Rows on target coordinates
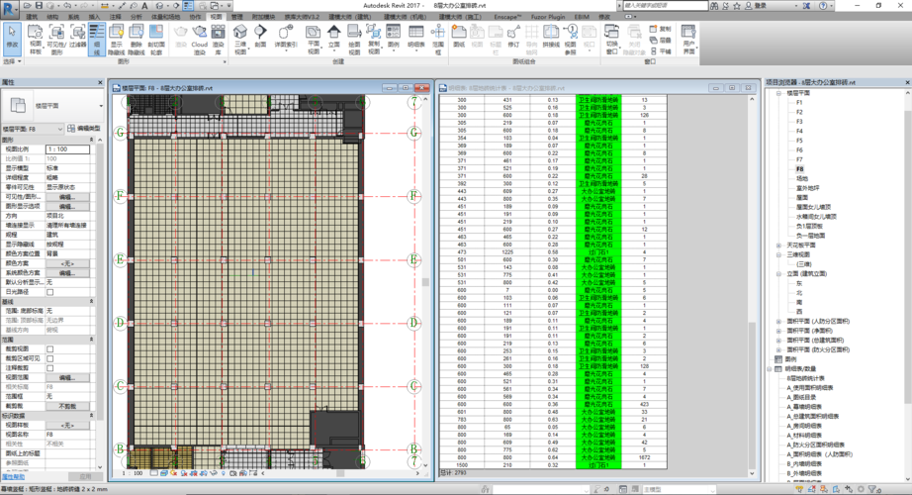Enable the 裁剪视图 checkbox
Image resolution: width=912 pixels, height=495 pixels.
[x=50, y=349]
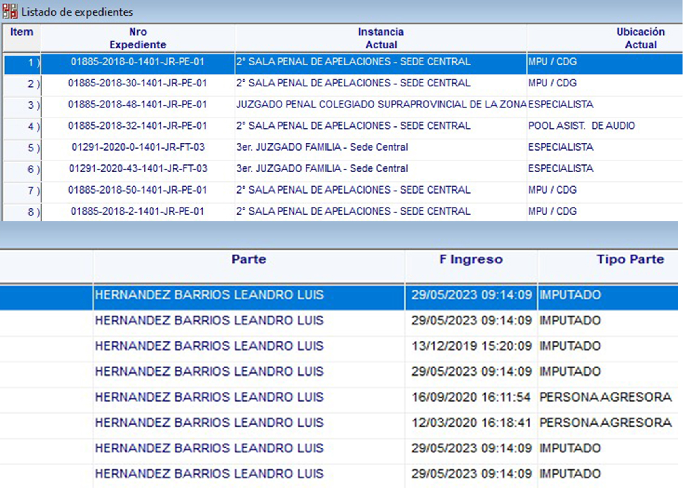Viewport: 693px width, 488px height.
Task: Select PERSONA AGRESORA row dated 16/09/2020
Action: [471, 397]
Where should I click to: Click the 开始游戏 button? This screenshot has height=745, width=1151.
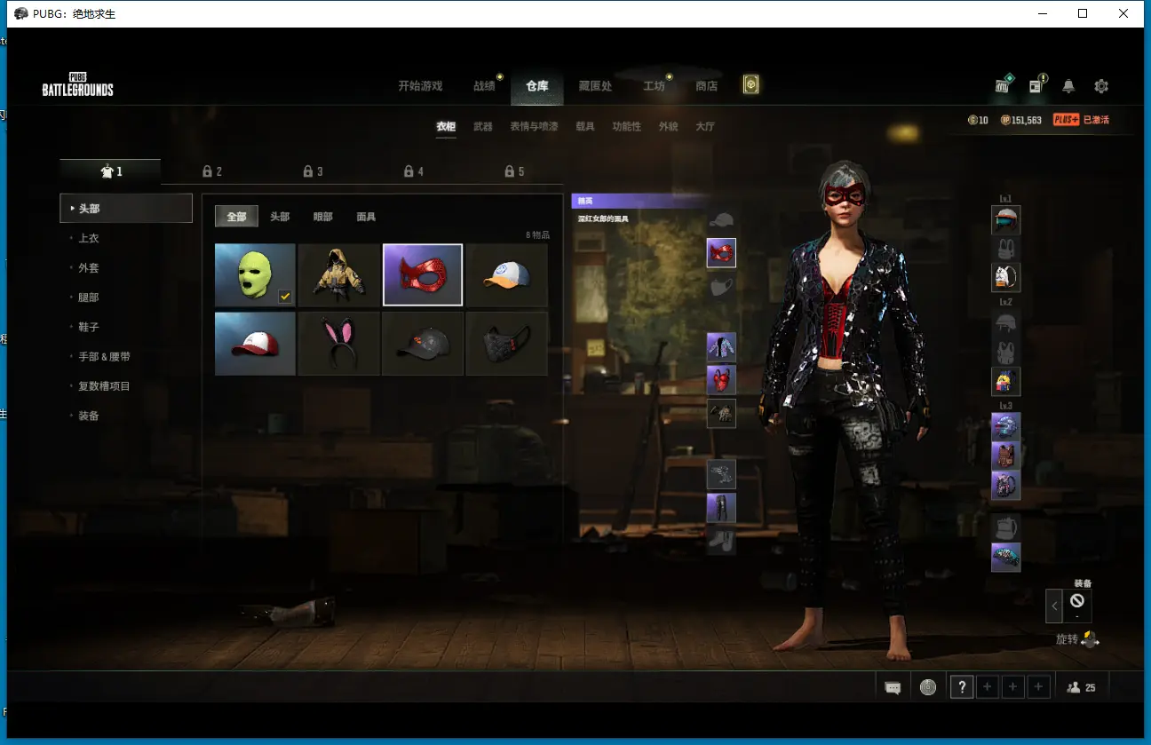click(x=420, y=86)

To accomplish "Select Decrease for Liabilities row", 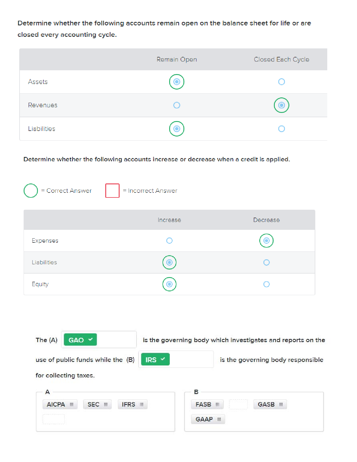I will pos(266,263).
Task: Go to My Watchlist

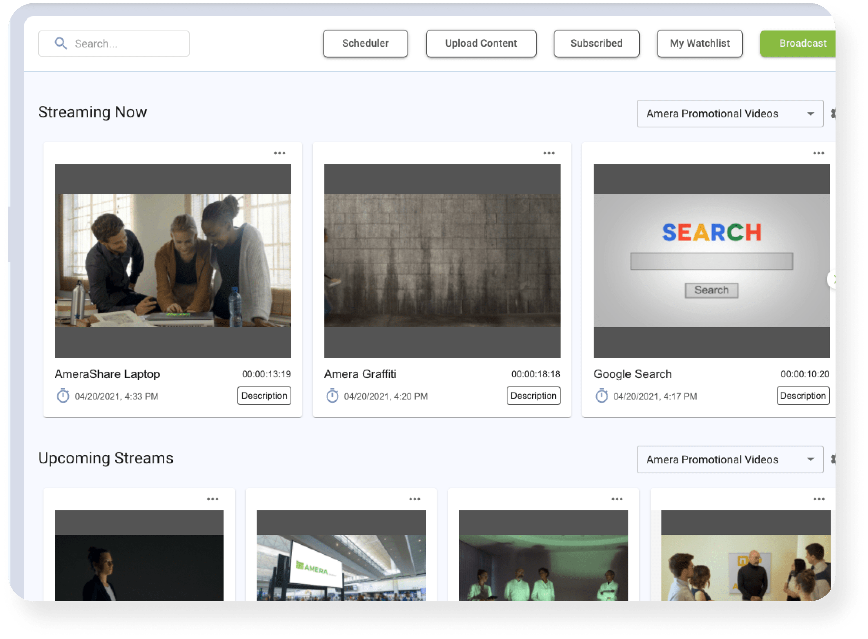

What to work on » Please express the lines from the start of the rows through the line containing "click(x=420, y=86)", inclusive, as a JSON list of strings with one string per line and no blank lines. Leave the pictures out of your answer.

Exercise solution »
[
  "Enable the 裁剪视图 checkbox",
  "Image resolution: width=912 pixels, height=495 pixels.",
  "[x=50, y=349]",
  "Viewport: 693px width, 488px height.",
  "Task: Select PERSONA AGRESORA row dated 16/09/2020",
  "Action: [471, 397]",
  "Where should I click to: Click the 开始游戏 button? This screenshot has height=745, width=1151.",
  "click(x=420, y=86)"
]